/ Modified aug 11, 2015 9:21 a.m.

Mine Waste Not Expected to Affect Arizona Water Supply

3 million gallons of contamination dumped into waterway that eventually reaches Colorado River.

CAP canal spotlight The Central Arizona project canal, north of Tucson.

By Andrew Bernier, Arizona Science Desk

Water contamination from an abandoned Colorado gold mine is not expected to affect water supplies for Phoenix and Tucson.

Heavy metals such as arsenic and lead are in the estimated 3 million gallons of contamination that entered the Animas River, which flows into the San Juan River and then the Colorado River at Lake Powell.

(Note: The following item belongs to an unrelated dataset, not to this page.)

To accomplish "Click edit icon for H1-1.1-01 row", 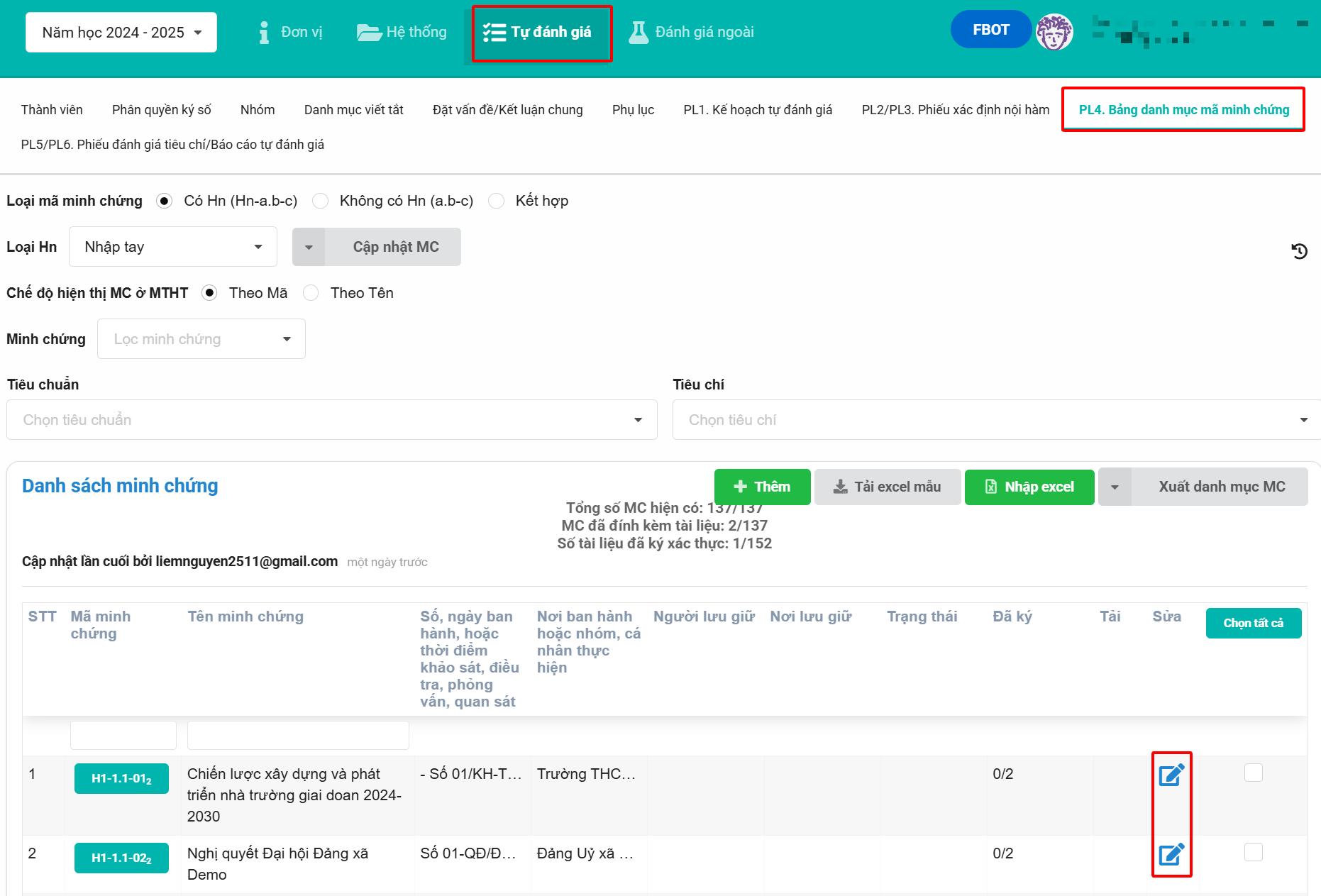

While 3 million gallons equates to about 9 acre-feet, Lake Powell is at about 12 million acre-feet, not enough to affect the reservoir, said Brian Henning, with the Central Arizona Project.

The CAP draws Colorado River water for Phoenix, Tucson and agricultural use.

“There’s really a low risk of impact to Lake Mead and even downstream in the Colorado system and affecting CAP’s water supply,” Henning said. “The dilution factor is so enormous it would render virtually most of the contaminants undetectable.”

Henning said sediment in the lake and river systems will also absorb some of the contaminants.

Environmental Protection Agency data collected within 24 hours of the spill showed contaminant levels dropped by 50 percent at 10 miles downstream. Lake Powell is another 250 miles downstream.

The Arizona Science Desk is a collaboration of public broadcasting entities in the state, including Arizona Public Media.